Why Are Healthcare Practices Switching to Intelligent Document Processing for Data Entry?

See how intelligent document processing speeds up medical referrals and patient intake. Learn how AI tools automate clinical paperwork, verify insurance, and eliminate manual data entry. Read on to explore how intelligent document processing works in practice and discover the top startups automating healthcare administration today.

How Do AI Medical Referral Systems Cut Patient Intake Times to Under 5 Minutes?

Tennr: Accelerating Medical Referrals

Handling medical referrals has always been slow and paperwork-heavy, but Tennr is changing that. By combining a large language model trained on over 100 million documents with a vision-language model built to read messy, handwritten doctor notes, Tennr automates the most time-consuming administrative tasks.

For medical practices, this means completing the entire patient intake and referral process in under five minutes.

Instead of staff hunting through faxes, emails, and e-prescriptions, Tennr pulls all incoming documentation into a single, organized inbox. From there, the software automatically tags the relevant details, extracts them, and files them directly into the patient’s electronic health record (EHR). It even takes care of insurance verification—running real-time eligibility checks and placing automated calls to insurance providers to confirm benefits.

Following its mission to modernize front-office operations, Tennr recently secured $101 million in a Series C funding round, bringing the company’s valuation to $605 million.

The Rise of Intelligent Document Processing (IDP)

Tennr sits at the forefront of a broader industry movement known as Intelligent Document Processing (IDP).
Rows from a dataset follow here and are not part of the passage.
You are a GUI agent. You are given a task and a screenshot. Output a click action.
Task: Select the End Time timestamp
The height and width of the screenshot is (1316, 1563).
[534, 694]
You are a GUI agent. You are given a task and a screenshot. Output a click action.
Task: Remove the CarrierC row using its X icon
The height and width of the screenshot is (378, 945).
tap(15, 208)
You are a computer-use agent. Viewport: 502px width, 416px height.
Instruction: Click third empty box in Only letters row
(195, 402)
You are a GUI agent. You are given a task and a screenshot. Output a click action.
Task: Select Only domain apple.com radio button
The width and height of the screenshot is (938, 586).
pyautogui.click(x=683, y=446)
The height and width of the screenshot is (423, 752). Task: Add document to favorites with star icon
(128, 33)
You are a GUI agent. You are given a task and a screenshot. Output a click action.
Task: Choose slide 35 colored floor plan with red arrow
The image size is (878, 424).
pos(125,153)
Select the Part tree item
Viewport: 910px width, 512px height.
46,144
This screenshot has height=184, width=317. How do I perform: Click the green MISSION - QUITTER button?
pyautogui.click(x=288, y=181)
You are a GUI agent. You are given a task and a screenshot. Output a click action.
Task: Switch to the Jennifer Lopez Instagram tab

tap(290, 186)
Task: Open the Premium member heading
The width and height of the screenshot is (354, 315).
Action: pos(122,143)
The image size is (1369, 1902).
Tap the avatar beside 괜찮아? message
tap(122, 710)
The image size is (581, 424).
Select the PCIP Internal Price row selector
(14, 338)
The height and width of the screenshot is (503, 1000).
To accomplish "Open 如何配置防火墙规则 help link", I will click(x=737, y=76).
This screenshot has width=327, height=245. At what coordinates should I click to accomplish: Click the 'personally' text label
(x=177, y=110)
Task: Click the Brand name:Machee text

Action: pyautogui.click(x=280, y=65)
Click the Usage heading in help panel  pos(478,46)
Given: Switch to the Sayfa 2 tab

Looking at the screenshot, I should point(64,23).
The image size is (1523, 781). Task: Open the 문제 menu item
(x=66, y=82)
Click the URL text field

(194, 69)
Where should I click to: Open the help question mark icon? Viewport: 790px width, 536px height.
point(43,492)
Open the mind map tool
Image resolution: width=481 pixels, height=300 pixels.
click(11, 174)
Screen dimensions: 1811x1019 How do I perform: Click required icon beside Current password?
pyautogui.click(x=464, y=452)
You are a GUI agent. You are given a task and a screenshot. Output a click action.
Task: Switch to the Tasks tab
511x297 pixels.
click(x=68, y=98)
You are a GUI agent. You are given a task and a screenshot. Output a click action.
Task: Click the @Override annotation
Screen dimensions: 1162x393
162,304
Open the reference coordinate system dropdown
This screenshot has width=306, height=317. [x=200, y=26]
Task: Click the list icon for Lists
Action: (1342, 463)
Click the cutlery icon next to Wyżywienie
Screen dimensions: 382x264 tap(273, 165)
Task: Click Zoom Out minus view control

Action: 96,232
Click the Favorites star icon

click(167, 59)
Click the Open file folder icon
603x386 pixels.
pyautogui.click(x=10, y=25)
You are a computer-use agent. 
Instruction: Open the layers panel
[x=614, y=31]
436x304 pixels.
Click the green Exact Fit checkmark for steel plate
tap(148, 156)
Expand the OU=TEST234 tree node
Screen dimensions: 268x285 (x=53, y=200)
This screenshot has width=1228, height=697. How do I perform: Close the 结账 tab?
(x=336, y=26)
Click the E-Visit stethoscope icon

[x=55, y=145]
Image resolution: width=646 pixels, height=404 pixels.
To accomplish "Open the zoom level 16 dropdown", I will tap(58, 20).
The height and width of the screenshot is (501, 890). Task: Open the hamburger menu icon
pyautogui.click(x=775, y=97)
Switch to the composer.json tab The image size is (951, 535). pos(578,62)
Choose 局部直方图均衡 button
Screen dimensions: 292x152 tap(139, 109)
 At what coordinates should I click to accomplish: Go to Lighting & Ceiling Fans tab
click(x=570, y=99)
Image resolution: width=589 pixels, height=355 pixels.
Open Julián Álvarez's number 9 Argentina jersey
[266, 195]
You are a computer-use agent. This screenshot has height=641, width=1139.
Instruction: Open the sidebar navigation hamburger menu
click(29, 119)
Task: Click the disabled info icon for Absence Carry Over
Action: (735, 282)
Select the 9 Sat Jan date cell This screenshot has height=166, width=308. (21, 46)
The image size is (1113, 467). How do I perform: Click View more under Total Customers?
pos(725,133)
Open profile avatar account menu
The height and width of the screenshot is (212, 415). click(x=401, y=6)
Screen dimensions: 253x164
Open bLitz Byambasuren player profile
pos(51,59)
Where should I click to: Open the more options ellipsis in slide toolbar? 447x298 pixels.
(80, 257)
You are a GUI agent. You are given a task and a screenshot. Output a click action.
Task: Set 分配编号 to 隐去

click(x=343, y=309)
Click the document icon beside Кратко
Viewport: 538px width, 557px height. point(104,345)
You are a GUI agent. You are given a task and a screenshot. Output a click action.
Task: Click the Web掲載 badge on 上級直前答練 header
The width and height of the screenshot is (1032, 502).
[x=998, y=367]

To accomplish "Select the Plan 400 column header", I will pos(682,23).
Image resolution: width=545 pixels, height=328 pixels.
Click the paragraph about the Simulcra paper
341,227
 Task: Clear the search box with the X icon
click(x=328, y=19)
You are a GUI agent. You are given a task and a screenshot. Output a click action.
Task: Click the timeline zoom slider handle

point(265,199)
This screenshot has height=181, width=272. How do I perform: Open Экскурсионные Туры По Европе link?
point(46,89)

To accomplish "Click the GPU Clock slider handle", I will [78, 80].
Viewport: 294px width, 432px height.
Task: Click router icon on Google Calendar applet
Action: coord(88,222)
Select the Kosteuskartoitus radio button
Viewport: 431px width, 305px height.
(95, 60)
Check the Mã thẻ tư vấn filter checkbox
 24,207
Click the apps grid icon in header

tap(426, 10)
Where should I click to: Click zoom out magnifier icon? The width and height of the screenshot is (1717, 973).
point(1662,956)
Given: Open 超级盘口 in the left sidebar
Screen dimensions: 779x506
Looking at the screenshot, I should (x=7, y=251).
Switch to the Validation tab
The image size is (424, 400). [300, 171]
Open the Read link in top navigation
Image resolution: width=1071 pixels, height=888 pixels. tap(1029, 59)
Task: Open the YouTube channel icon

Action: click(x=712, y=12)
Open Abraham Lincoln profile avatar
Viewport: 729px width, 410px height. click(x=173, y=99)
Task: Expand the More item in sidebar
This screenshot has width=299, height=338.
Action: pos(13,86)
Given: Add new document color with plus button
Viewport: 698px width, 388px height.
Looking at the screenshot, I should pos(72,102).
Unlike basic scanners, AI-driven IDP platforms read documents in context. They understand what the numbers and notes actually mean, grab the necessary data, and route it instantly to the correct software system. This drastically cuts overhead costs and speeds up daily workflows across entire industries. In fact, current projections indicate that automated systems will absorb more than 7.5 million manual data entry jobs by 2027.

Top Startups Leading the IDP Market

Several innovative companies are driving this automation wave alongside Tennr:

  • Orby AI: This platform lets anyone build custom AI agents and automate complex workflows without writing a single line of code. Once set up, these agents seamlessly transfer and upload data across different enterprise software systems.
  • Medsender: Built specifically for healthcare providers, Medsender automatically categorizes incoming clinical files and logs them straight into patient charts. It integrates smoothly with dozens of existing electronic medical record (EMR) platforms.
  • Docsumo: A versatile IDP tool that goes beyond simple data extraction. Docsumo can take massive, multi-page files, split them into individual documents, apply standardized naming rules, and convert scattered, unstructured notes into clean, structured data tables.